Aussitôt que les mains de son père ne la retinrent plus, elle s’échappa comme un oiseau, et courut jusqu’au fond du jardin pour se livrer sans témoin à son étonnement, à sa douleur et à ses larmes.

MadameRichard la croyait avec son père; mais les soins du ménage l’appelaient partout où il y avait une surveillance à exercer. Elle passa par hasard à l’endroit où la désolée Alice faisait entendre ses gémissements, tandis que ses yeux étaient noyés dans les pleurs.

— Mon Dieu! qu’as-tu? s’écria la bonne dame, prête à pleurer elle-même sans connaître le sujet d’un chagrin si violent.

— Oh! ma chère amie...Ma chère amie... Et Alice sanglotait si fort, que c’est avec une peine extrême qu’elle put articuler: Je vais avoir une belle-mère!!!

La stupéfaction de madame Richard la rendit muette à son tour, elle ne put que porter ses bras au dessus de sa tête en signe de désespoir. Puis, lorsqu’elle eut recouvré la parole, elle fit de tels hélas! qu’Alice se trouva encore plus malheureuse qu’elle ne l’avait pensé d’abord.

L’heure du déjeûner les surprit toutes deux à la même place sans qu’elles eussent trouvé un bon côté dans le grand changement dont elles étaient menacées. Si madame Richard s’affligeait pour le compte d’Alice, le retour qu’elle faisait sur elle-même n’était pas moins douloureux. Il était donc vrai, il lui faudrait obéir à une maîtresse! Et quelle maîtresse encore? jeune, sans doute, imbue des idées nouvelles, et grande dame par dessus tout.
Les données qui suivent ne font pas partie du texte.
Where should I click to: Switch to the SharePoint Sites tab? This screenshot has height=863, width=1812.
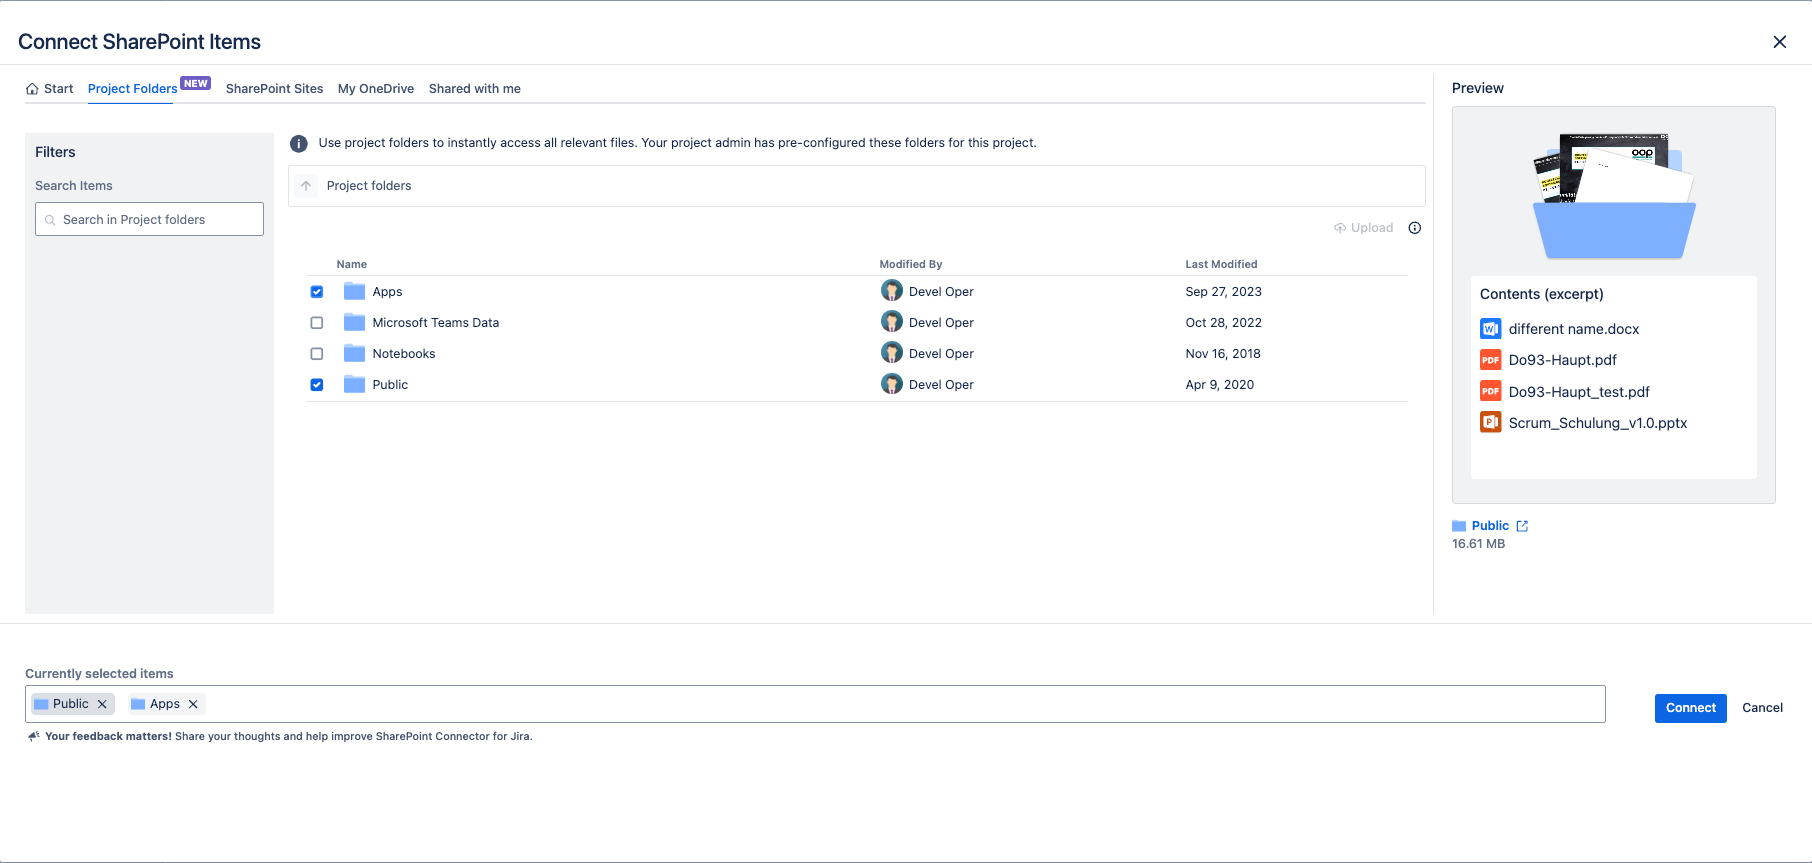pos(274,89)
Le repas fut silencieux. M. Montauban avait beau feindre de ne pas s’apercevoir de ce qui se passait autour de lui, le malaise l’avait gagné, et ce fut avec effort qu’il parvint à prononcer quelques mots qui ne trouvèrent point de réponse dans des poitrines brisées de sanglots.

C’était vers la fin de cette même journée qu’au commencement de cette histoire nous avons suivi Alice et sa gouvernante, dont les idées, quoiqu’un peu modifiées, répandaient tant d’amertume sur leur conversation.